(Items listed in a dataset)

- - -

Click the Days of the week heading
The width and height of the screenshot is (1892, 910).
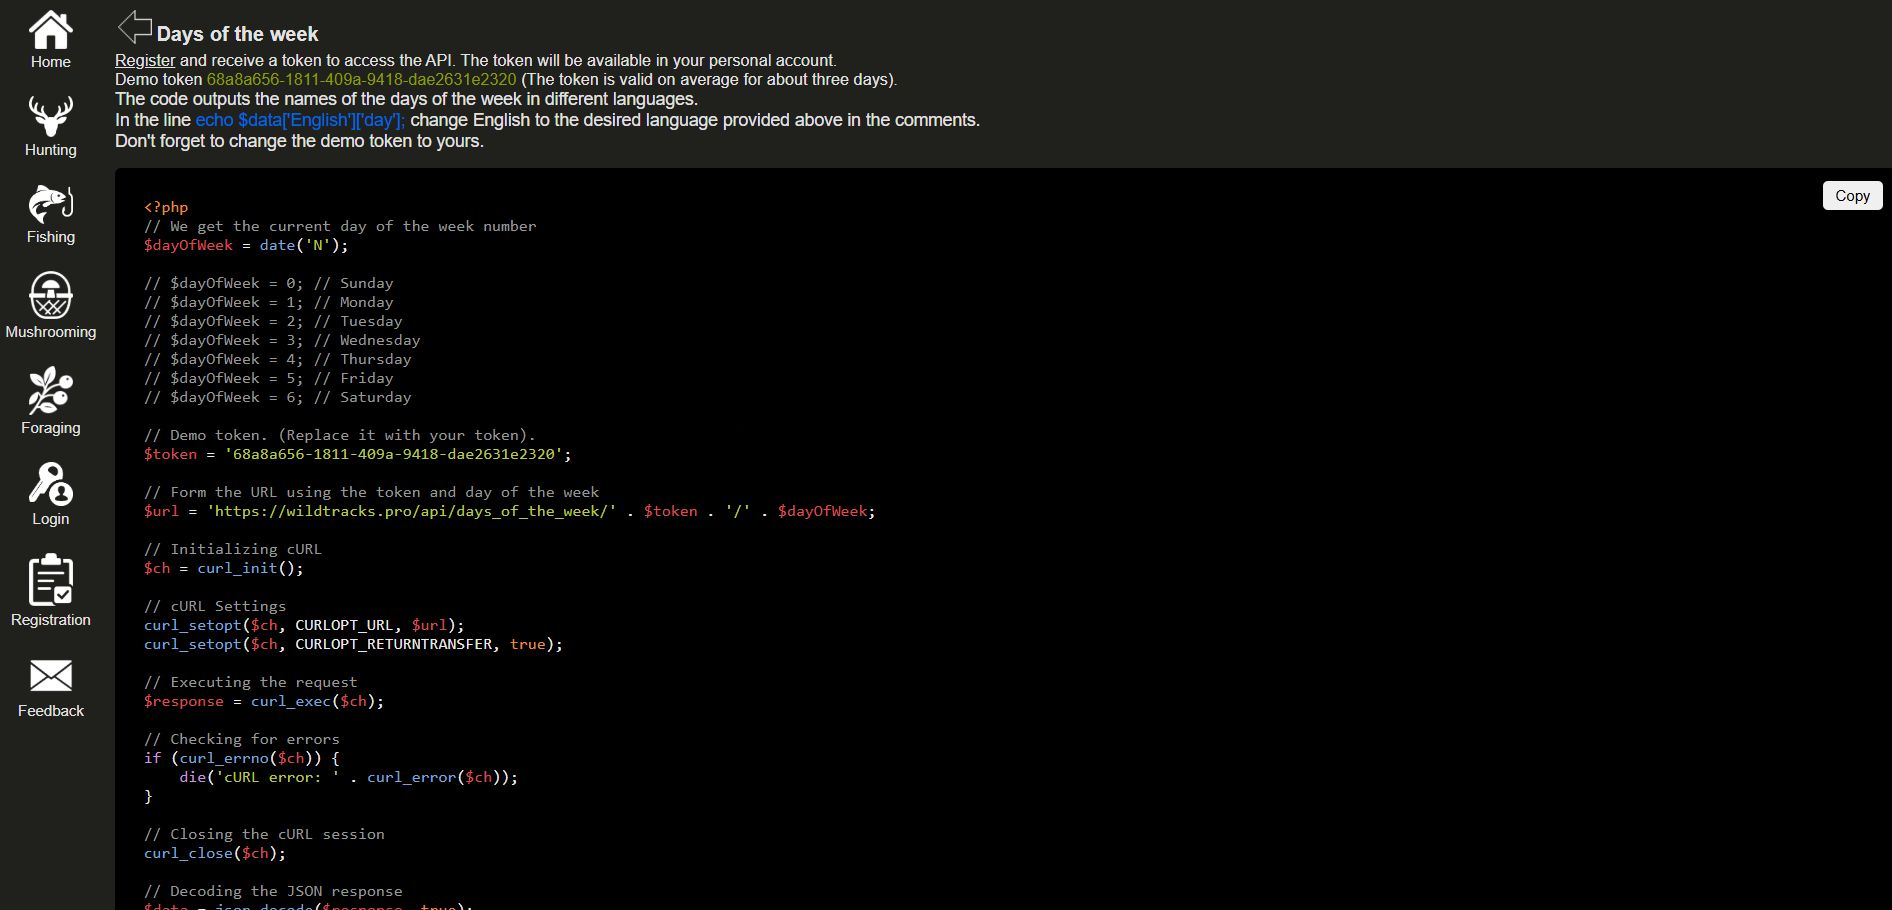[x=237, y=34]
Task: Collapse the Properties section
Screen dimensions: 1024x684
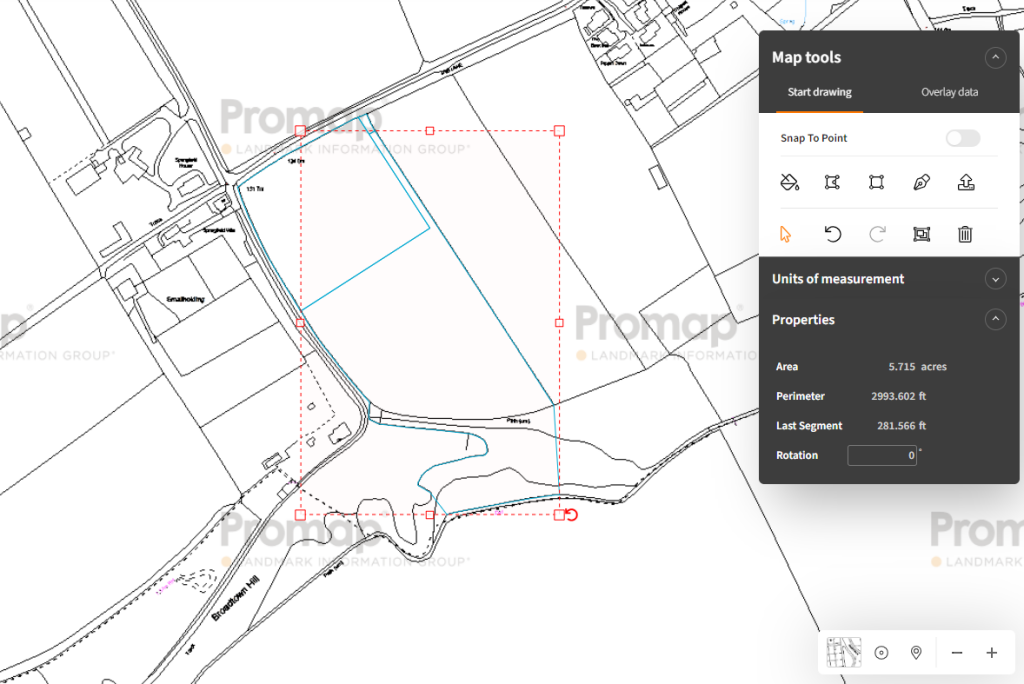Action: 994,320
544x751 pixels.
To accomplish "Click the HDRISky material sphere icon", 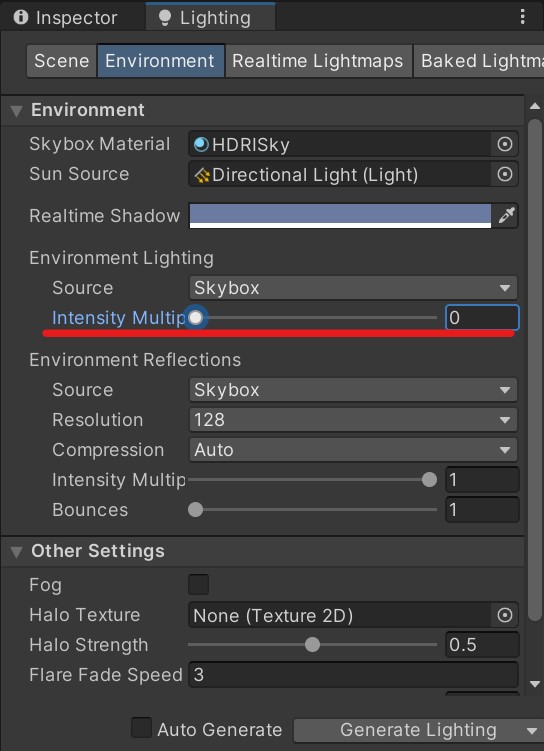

- - -

▶ Challenge
Would you put every line of the entries above into a JSON list of strings, one string per line, skipping blank lines and leaving out the pictures?

▶ Written solution
[
  "Click the Days of the week heading",
  "The width and height of the screenshot is (1892, 910).",
  "[x=237, y=34]",
  "Task: Collapse the Properties section",
  "Screen dimensions: 1024x684",
  "Action: 994,320",
  "544x751 pixels.",
  "To accomplish \"Click the HDRISky material sphere icon\", "
]